A) Schematic showing the steps in the cell spreading assay. B) 24 hours after explanting epidermis and treating it with DMSO (control). C) 24 hours after explanting epidermis and treating it with the JNK inhibitor. D) Schematic showing the treatment paradigm for the EGTA adhesion assay. E) Control embryo treated with DMSO only. Inset shows E-cadherin labeling confined to edges of cells. F) Representative embryo treated with DMSO followed by EGTA. White arrows point toward regions where the tissue is dissociating. Inset shows internalized E-cadherin. G) Embryo treated with JNK inhibitor alone. Inset shows E-cadherin labeling confined to cell boundaries. H) Embryo treated with JNK inhibitor followed by EGTA. Inset shows E-cadherin largely confined to the cell boundaries. I) The epidermis of a representative embryo showing the cells containing fluorescein labeled Control MO (green) and E-cadherin labeled in red. I′) Corresponding image from I showing only the E-cadherin labeling in red. I″) Corresponding image from I showing only the E-cadherin labeling in black and white.

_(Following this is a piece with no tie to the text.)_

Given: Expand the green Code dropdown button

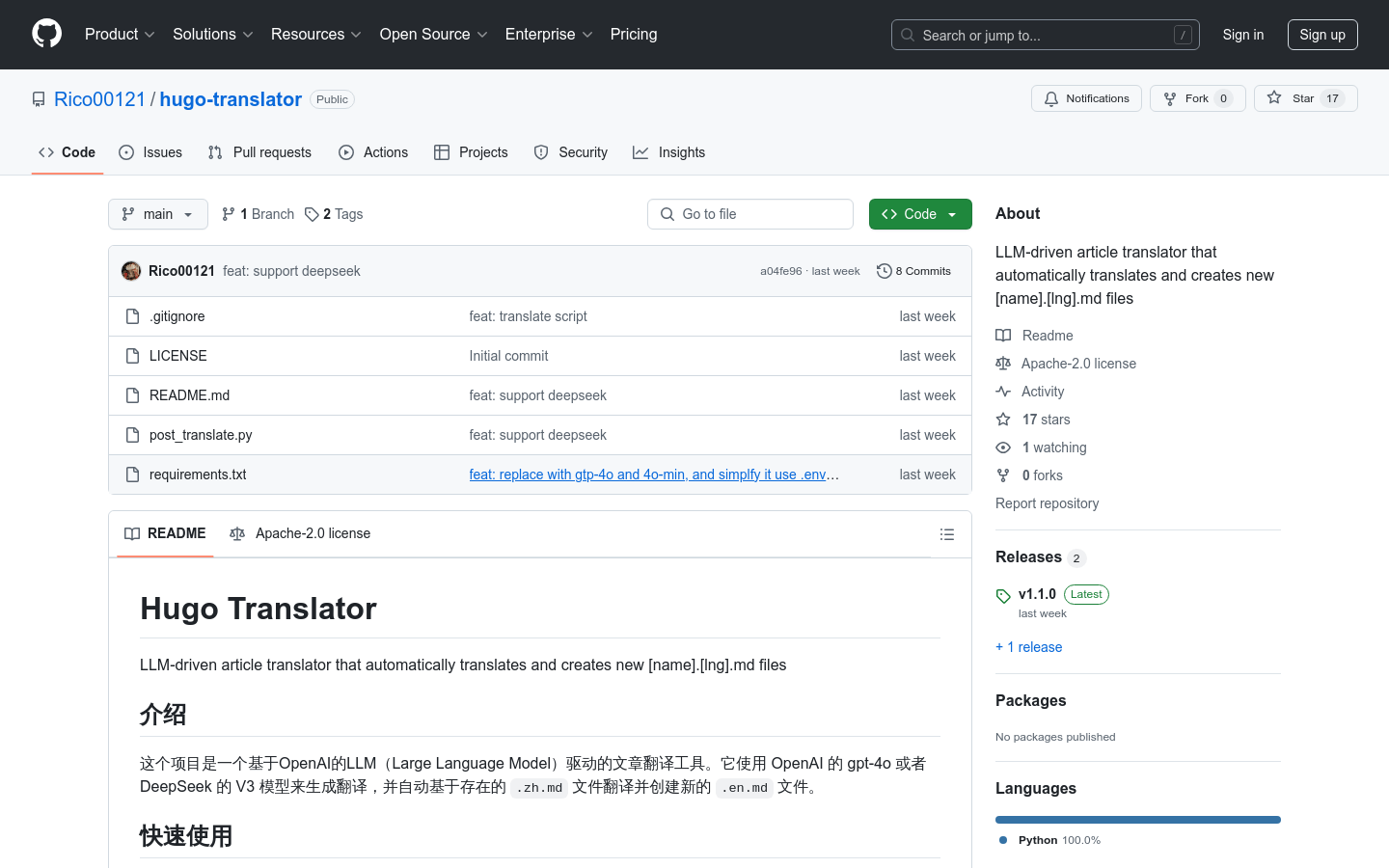Looking at the screenshot, I should pos(919,214).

Insets show representative 1–2 cells at 2X magnification. J) The epidermis of a representative embryo showing the cells containing fluorescein labeled JNK1 MO (green) and E-cadherin labeled in red. J′) Corresponding image from J showing only the E-cadherin labeling in red. J″) Corresponding image from J showing only the E-cadherin labeling in black and white. Insets show representative 1–2 cells at 2X magnification. Black arrows indicate groups of cells with higher levels of E-cadherin at the membrane. K–L′) E-cadherin labeling of epidermis from representative embryos (stage 24–26) that were uninjected (K, K′) or injected with CA-JNK (L, L′). Prime letters are the identical pictures in black and white. Insets show a 2 fold magnified image of a cell from the images. White arrows show what appears as puncta of E-cadherin positive bodies within the cytoplasm and arrowheads point to membranes with reduced E-cadherin. Insets show representative 1–2 cells at 2X magnification. M–N′) Clathrin labeling of epidermis from representative embryos (stage 24–26) that were uninjected (M, M′) or injected with CA-JNK (N, N′). Prime letters are the identical pictures in black and white. Insets show representative 1–2 cells at 2X magnification. White arrows indicate non-specific staining where fluorescence is observed on top of the cell.